A negociação para renovar o contrato de Carlos Vinícius com o Grêmio ganhou versões conflitantes sobre um ponto decisivo: quanto o centroavante estaria pedindo para permanecer. Nesta quinta-feira, Guerrinha afirmou na GZH que o jogador busca R$ 2,5 milhões mensais e um novo vínculo de três anos. A informação, porém, é contestada por um setorista que acompanha diariamente os bastidores do clube.
Kaliel Dorneles informou que o Grêmio ainda não recebeu uma pedida salarial de Carlos Vinícius para a renovação. A manifestação impede que os R$ 2,5 milhões sejam tratados, neste momento, como uma exigência formal apresentada pelo atacante à atual direção. O cenário correto é de divergência entre as informações disponíveis publicamente.
A cifra começou a circular a partir de uma informação atribuída ao jornalista argentino Juan Pablo Méndez, do Olé. A versão repercutida no México sustenta que Carlos Vinícius pretende um contrato de três temporadas e um pacote mensal capaz de chegar a R$ 2,5 milhões quando consideradas parcelas fixas e bonificações. Méndez integra o quadro de autores do tradicional jornal esportivo argentino.
A repercussão brasileira apresentou ainda uma composição mais específica. Uma publicação informou salário na faixa de R$ 2,1 milhões, acrescido de cláusulas relacionadas a produtividade, jogos e títulos que poderiam elevar os vencimentos aos R$ 2,5 milhões. Portanto, além de existir contestação sobre a própria pedida, há diferença na forma como o valor vem sendo apresentado.
Grêmio ainda negocia renovação de Carlos Vinícius
O que não está em discussão é a situação contratual. Carlos Vinícius possui vínculo somente até dezembro de 2026 e já pode assinar pré-contrato com outra equipe. O Grêmio trabalha há meses para ampliar a permanência do artilheiro e chegou a demonstrar otimismo com um acordo por mais duas temporadas.
O Zona Mista mostrou recentemente que Carlos Vinícius recusou uma proposta milionária do América, do México, e manteve a permanência no Grêmio como prioridade. A investida mexicana previa vencimentos anuais de US$ 6 milhões, com possibilidade de chegar a US$ 7 milhões por meio de bonificações.
A recusa reforçou a expectativa de continuidade em Porto Alegre, mas não significou que a renovação estivesse assinada. O próprio jogador já confirmou publicamente que as partes conversam e afirmou estar feliz no clube, embora tenha evitado antecipar valores, duração ou um possível desfecho.

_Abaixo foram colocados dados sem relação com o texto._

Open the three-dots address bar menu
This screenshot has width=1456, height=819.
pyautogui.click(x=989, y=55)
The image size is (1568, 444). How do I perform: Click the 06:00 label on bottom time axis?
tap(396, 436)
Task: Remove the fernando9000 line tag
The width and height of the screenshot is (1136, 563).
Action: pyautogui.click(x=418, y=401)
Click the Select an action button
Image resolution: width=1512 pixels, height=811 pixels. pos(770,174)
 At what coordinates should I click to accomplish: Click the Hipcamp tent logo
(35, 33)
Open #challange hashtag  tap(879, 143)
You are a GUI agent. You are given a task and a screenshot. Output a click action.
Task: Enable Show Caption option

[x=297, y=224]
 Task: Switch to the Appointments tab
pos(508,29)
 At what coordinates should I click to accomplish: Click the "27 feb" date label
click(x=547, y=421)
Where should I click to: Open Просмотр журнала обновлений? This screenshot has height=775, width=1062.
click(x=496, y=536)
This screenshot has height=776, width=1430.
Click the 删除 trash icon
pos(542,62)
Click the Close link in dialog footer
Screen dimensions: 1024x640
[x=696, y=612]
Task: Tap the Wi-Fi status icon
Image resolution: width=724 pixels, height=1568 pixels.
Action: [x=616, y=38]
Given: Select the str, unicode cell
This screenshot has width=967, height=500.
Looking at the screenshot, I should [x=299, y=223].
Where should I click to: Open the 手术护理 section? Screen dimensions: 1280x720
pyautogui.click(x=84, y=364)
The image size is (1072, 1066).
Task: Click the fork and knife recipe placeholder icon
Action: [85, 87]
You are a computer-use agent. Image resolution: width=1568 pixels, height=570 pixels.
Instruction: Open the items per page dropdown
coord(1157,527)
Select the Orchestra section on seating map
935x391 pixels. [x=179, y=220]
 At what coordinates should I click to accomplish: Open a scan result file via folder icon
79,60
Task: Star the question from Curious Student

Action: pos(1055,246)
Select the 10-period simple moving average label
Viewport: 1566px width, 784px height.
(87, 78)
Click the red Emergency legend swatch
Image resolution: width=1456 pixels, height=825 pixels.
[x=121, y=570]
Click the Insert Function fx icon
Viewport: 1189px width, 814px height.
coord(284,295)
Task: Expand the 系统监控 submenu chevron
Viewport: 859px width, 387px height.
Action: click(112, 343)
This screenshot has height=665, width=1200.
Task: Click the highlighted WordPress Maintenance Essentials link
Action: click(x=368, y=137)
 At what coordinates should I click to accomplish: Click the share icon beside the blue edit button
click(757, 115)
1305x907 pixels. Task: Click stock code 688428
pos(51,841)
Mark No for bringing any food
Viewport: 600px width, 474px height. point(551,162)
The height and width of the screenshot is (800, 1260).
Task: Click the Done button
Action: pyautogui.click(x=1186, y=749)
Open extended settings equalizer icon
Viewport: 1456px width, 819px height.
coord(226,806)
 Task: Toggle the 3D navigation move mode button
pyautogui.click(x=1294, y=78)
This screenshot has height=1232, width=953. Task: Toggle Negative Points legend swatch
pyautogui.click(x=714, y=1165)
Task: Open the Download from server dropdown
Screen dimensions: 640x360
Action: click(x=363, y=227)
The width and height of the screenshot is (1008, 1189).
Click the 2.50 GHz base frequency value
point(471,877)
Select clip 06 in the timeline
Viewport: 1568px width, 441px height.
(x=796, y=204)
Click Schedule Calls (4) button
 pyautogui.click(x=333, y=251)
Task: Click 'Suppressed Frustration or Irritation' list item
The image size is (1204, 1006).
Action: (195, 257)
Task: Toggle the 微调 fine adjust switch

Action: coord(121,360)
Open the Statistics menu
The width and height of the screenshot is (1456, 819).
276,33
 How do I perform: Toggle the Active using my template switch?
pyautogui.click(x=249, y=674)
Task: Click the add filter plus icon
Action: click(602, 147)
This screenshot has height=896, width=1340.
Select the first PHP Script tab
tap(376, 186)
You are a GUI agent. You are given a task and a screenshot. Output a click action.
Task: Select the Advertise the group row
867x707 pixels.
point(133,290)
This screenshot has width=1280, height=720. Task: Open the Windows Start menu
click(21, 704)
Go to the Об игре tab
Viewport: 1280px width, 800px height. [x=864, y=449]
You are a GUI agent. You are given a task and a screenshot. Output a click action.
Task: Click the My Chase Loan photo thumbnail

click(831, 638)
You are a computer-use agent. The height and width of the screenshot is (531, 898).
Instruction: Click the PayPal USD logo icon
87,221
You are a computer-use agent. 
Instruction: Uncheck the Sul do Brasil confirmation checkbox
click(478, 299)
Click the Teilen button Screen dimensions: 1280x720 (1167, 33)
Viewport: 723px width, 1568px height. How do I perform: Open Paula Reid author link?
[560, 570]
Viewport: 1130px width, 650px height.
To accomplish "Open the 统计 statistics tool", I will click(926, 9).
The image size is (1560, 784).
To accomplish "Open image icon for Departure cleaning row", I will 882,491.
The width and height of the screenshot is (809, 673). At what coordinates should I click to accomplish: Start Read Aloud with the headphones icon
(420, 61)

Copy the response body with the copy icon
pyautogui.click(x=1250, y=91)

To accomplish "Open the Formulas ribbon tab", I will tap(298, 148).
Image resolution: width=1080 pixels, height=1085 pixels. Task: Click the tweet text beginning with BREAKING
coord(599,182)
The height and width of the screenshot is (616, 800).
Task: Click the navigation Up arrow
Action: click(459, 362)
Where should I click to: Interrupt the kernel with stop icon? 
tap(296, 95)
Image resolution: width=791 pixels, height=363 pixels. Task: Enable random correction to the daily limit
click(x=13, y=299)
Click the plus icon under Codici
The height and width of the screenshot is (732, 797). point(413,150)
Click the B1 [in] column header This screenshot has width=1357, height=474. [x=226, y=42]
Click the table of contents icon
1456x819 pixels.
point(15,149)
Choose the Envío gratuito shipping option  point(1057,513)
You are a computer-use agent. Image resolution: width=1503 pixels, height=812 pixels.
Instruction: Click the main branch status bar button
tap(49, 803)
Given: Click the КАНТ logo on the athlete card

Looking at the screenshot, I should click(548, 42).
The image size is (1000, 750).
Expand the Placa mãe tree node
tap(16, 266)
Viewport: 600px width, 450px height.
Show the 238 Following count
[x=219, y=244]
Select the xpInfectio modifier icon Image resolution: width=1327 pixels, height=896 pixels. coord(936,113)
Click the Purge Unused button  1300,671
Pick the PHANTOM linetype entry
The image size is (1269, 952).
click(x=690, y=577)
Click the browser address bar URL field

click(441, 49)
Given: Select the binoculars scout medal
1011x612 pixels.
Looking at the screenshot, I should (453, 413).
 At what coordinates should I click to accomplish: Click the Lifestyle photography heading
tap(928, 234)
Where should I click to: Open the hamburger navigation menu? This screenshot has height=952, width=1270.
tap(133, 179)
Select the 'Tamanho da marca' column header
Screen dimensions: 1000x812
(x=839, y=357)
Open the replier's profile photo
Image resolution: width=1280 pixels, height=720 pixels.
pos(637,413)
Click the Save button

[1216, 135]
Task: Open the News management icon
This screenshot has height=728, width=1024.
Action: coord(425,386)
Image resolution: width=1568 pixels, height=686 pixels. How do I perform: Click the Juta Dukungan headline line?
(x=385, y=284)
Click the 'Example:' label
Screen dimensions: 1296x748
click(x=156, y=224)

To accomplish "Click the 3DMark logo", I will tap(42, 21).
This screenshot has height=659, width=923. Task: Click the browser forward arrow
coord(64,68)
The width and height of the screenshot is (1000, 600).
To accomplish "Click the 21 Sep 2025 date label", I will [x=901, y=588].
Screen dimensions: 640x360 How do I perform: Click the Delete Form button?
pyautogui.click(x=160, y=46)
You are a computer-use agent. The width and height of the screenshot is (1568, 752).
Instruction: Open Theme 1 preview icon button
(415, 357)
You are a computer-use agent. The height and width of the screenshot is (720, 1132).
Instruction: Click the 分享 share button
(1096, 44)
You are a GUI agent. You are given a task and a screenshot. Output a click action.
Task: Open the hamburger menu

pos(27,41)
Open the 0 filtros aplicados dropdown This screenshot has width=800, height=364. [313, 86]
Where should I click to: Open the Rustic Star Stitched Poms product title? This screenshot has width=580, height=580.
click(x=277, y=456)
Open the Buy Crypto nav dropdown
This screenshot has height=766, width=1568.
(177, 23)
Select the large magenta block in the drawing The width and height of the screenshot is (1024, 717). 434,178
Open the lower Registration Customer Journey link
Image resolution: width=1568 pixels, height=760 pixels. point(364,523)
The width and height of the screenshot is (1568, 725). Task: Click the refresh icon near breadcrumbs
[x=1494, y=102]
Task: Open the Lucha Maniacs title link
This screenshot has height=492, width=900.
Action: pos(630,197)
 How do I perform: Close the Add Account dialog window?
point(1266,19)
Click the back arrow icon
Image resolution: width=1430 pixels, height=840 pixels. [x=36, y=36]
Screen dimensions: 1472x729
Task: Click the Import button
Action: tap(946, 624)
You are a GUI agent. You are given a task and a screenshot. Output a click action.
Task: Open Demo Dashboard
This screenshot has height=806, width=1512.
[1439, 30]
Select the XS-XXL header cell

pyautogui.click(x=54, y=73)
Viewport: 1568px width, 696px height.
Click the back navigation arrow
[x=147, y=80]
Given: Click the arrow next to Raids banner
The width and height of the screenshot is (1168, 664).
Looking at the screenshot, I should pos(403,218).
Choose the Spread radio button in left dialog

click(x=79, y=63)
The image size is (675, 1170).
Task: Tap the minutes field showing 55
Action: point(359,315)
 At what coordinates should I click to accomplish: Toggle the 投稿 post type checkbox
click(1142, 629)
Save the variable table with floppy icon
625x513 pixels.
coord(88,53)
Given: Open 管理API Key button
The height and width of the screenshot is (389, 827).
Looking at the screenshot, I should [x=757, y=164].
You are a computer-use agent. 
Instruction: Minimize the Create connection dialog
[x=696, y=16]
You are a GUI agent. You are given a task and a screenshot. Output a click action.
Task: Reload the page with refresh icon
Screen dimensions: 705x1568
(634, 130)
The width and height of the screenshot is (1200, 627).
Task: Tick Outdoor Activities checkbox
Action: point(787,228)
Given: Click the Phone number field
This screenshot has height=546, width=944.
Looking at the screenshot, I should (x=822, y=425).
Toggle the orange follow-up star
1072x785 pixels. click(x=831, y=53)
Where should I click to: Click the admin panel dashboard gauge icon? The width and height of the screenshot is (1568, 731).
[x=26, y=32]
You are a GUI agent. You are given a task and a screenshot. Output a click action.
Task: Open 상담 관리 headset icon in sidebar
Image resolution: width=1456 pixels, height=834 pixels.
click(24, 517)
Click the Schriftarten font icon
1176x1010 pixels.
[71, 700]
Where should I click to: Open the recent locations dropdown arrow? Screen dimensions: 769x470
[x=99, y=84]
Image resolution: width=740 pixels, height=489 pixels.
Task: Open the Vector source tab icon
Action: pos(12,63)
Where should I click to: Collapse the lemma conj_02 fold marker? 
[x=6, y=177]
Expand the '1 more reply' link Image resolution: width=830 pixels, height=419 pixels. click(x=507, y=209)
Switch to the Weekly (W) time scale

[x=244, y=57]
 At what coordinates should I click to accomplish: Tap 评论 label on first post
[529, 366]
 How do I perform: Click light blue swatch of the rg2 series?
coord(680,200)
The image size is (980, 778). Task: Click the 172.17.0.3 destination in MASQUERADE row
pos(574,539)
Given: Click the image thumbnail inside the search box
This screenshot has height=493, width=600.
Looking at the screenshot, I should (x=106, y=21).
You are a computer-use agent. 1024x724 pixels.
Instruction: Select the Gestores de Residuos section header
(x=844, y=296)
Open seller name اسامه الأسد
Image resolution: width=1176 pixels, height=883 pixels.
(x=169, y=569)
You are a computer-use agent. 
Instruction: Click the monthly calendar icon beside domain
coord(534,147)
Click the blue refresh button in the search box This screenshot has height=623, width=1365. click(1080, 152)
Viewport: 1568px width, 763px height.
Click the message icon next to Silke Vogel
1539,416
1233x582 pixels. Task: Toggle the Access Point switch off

O atual contrato também não será prorrogado automaticamente. As condições previstas para uma extensão sem nova negociação não foram alcançadas, o que obrigou Grêmio e jogador a discutir outro vínculo. Desde julho, Carlos Vinícius está juridicamente livre para estabelecer um pré-acordo com qualquer equipe.
Valores precisam ser tratados como informação em disputa
A nova informação publicada por Guerrinha nesta quinta mantém o tema no centro das atenções. O colunista considera inviável um compromisso de R$ 2,5 milhões mensais durante três anos diante da política atual do Grêmio de reduzir a folha salarial. A avaliação de inviabilidade é do comentarista, e não uma posição oficial divulgada pelo clube.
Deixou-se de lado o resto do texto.